CHALLENGE
Copy every one of the rows below, keeping each line character for character.

── WORKING DATA

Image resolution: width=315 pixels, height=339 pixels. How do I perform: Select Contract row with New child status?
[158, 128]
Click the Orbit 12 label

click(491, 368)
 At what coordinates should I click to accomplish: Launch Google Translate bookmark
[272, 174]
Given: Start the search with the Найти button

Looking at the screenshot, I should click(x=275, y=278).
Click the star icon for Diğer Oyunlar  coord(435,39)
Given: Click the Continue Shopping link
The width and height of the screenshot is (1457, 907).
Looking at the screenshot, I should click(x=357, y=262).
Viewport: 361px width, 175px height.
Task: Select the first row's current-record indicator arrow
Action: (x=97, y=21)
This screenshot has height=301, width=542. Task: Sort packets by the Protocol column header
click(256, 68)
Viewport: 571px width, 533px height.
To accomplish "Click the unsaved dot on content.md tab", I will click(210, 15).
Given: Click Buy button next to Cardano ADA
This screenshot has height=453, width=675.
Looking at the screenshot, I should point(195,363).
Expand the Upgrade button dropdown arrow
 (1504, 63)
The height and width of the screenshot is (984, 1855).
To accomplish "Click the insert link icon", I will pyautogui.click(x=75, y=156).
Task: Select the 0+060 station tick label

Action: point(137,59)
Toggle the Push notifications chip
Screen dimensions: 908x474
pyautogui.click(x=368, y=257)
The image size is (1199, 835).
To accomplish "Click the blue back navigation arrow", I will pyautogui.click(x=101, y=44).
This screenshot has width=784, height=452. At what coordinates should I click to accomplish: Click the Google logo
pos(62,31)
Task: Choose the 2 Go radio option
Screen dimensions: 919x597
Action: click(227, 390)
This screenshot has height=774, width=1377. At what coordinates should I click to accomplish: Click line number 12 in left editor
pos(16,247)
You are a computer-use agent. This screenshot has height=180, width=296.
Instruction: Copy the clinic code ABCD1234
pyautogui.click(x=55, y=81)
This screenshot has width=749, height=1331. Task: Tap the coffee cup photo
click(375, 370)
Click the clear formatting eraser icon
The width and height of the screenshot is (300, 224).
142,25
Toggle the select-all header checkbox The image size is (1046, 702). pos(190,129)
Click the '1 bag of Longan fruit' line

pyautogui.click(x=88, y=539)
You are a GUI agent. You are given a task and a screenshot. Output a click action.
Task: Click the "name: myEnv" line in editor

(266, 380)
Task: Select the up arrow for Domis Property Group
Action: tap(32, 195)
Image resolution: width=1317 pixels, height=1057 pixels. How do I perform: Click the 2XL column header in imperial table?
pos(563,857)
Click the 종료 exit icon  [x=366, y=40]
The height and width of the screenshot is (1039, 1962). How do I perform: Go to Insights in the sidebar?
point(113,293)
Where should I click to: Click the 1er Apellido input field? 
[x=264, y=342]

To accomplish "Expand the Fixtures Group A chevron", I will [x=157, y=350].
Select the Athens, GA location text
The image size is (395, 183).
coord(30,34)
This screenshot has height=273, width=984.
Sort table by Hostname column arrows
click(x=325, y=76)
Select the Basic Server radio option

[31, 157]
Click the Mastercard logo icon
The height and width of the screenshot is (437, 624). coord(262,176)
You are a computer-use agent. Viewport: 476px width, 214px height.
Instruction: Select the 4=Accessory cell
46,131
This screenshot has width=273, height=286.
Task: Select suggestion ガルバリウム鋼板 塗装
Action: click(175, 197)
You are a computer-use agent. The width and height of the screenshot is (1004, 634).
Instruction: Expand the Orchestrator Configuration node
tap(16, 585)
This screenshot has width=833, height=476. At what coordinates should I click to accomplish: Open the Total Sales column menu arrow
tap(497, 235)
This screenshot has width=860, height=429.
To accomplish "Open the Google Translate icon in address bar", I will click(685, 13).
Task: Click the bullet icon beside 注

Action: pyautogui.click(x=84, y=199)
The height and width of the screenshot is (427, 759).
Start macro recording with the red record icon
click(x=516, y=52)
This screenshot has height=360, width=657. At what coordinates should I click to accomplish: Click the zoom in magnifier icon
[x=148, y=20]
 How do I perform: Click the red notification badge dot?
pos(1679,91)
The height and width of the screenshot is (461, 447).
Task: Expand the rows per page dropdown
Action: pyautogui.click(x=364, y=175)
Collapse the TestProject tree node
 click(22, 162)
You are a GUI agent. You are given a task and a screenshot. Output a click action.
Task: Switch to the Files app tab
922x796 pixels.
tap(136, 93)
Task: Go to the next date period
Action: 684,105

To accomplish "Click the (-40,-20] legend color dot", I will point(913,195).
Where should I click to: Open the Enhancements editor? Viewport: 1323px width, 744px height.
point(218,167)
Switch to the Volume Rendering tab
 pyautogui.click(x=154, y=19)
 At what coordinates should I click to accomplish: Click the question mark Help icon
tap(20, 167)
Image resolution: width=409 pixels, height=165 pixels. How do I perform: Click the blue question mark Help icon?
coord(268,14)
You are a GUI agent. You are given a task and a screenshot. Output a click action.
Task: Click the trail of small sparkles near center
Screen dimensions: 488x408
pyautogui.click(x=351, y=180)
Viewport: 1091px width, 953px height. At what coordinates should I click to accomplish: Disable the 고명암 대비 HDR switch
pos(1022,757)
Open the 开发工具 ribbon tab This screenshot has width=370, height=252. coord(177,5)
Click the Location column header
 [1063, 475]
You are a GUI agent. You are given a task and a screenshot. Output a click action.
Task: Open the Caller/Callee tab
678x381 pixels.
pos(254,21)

────

SOLUTION BELOW
Image resolution: width=315 pixels, height=339 pixels. How do I perform: Select Contract row with New child status?
[158, 128]
Click the Orbit 12 label

click(491, 368)
 At what coordinates should I click to accomplish: Launch Google Translate bookmark
[272, 174]
Given: Start the search with the Найти button

Looking at the screenshot, I should click(x=275, y=278).
Click the star icon for Diğer Oyunlar  coord(435,39)
Given: Click the Continue Shopping link
The width and height of the screenshot is (1457, 907).
Looking at the screenshot, I should click(x=357, y=262).
Viewport: 361px width, 175px height.
Task: Select the first row's current-record indicator arrow
Action: (x=97, y=21)
This screenshot has height=301, width=542. Task: Sort packets by the Protocol column header
click(256, 68)
Viewport: 571px width, 533px height.
To accomplish "Click the unsaved dot on content.md tab", I will click(210, 15).
Given: Click Buy button next to Cardano ADA
This screenshot has height=453, width=675.
Looking at the screenshot, I should point(195,363).
Expand the Upgrade button dropdown arrow
 (1504, 63)
The height and width of the screenshot is (984, 1855).
To accomplish "Click the insert link icon", I will pyautogui.click(x=75, y=156).
Task: Select the 0+060 station tick label

Action: point(137,59)
Toggle the Push notifications chip
Screen dimensions: 908x474
pyautogui.click(x=368, y=257)
The image size is (1199, 835).
To accomplish "Click the blue back navigation arrow", I will pyautogui.click(x=101, y=44).
This screenshot has width=784, height=452. At what coordinates should I click to accomplish: Click the Google logo
pos(62,31)
Task: Choose the 2 Go radio option
Screen dimensions: 919x597
Action: click(227, 390)
This screenshot has height=774, width=1377. At what coordinates should I click to accomplish: Click line number 12 in left editor
pos(16,247)
You are a computer-use agent. This screenshot has height=180, width=296.
Instruction: Copy the clinic code ABCD1234
pyautogui.click(x=55, y=81)
This screenshot has width=749, height=1331. Task: Tap the coffee cup photo
click(375, 370)
Click the clear formatting eraser icon
The width and height of the screenshot is (300, 224).
142,25
Toggle the select-all header checkbox The image size is (1046, 702). pos(190,129)
Click the '1 bag of Longan fruit' line

pyautogui.click(x=88, y=539)
You are a GUI agent. You are given a task and a screenshot. Output a click action.
Task: Click the "name: myEnv" line in editor

(266, 380)
Task: Select the up arrow for Domis Property Group
Action: tap(32, 195)
Image resolution: width=1317 pixels, height=1057 pixels. How do I perform: Click the 2XL column header in imperial table?
pos(563,857)
Click the 종료 exit icon  [x=366, y=40]
The height and width of the screenshot is (1039, 1962). How do I perform: Go to Insights in the sidebar?
point(113,293)
Where should I click to: Click the 1er Apellido input field? 
[x=264, y=342]

To accomplish "Expand the Fixtures Group A chevron", I will [x=157, y=350].
Select the Athens, GA location text
The image size is (395, 183).
coord(30,34)
This screenshot has height=273, width=984.
Sort table by Hostname column arrows
click(x=325, y=76)
Select the Basic Server radio option

[31, 157]
Click the Mastercard logo icon
The height and width of the screenshot is (437, 624). coord(262,176)
You are a computer-use agent. Viewport: 476px width, 214px height.
Instruction: Select the 4=Accessory cell
46,131
This screenshot has width=273, height=286.
Task: Select suggestion ガルバリウム鋼板 塗装
Action: click(175, 197)
You are a computer-use agent. The width and height of the screenshot is (1004, 634).
Instruction: Expand the Orchestrator Configuration node
tap(16, 585)
This screenshot has width=833, height=476. At what coordinates should I click to accomplish: Open the Total Sales column menu arrow
tap(497, 235)
This screenshot has width=860, height=429.
To accomplish "Open the Google Translate icon in address bar", I will click(685, 13).
Task: Click the bullet icon beside 注

Action: pyautogui.click(x=84, y=199)
The height and width of the screenshot is (427, 759).
Start macro recording with the red record icon
click(x=516, y=52)
This screenshot has height=360, width=657. At what coordinates should I click to accomplish: Click the zoom in magnifier icon
[x=148, y=20]
 How do I perform: Click the red notification badge dot?
pos(1679,91)
The height and width of the screenshot is (461, 447).
Task: Expand the rows per page dropdown
Action: pyautogui.click(x=364, y=175)
Collapse the TestProject tree node
 click(22, 162)
You are a GUI agent. You are given a task and a screenshot. Output a click action.
Task: Switch to the Files app tab
922x796 pixels.
tap(136, 93)
Task: Go to the next date period
Action: 684,105

To accomplish "Click the (-40,-20] legend color dot", I will point(913,195).
Where should I click to: Open the Enhancements editor? Viewport: 1323px width, 744px height.
point(218,167)
Switch to the Volume Rendering tab
 pyautogui.click(x=154, y=19)
 At what coordinates should I click to accomplish: Click the question mark Help icon
tap(20, 167)
Image resolution: width=409 pixels, height=165 pixels. How do I perform: Click the blue question mark Help icon?
coord(268,14)
You are a GUI agent. You are given a task and a screenshot. Output a click action.
Task: Click the trail of small sparkles near center
Screen dimensions: 488x408
pyautogui.click(x=351, y=180)
Viewport: 1091px width, 953px height. At what coordinates should I click to accomplish: Disable the 고명암 대비 HDR switch
pos(1022,757)
Open the 开发工具 ribbon tab This screenshot has width=370, height=252. coord(177,5)
Click the Location column header
 [1063, 475]
You are a GUI agent. You are given a task and a screenshot. Output a click action.
Task: Open the Caller/Callee tab
678x381 pixels.
pos(254,21)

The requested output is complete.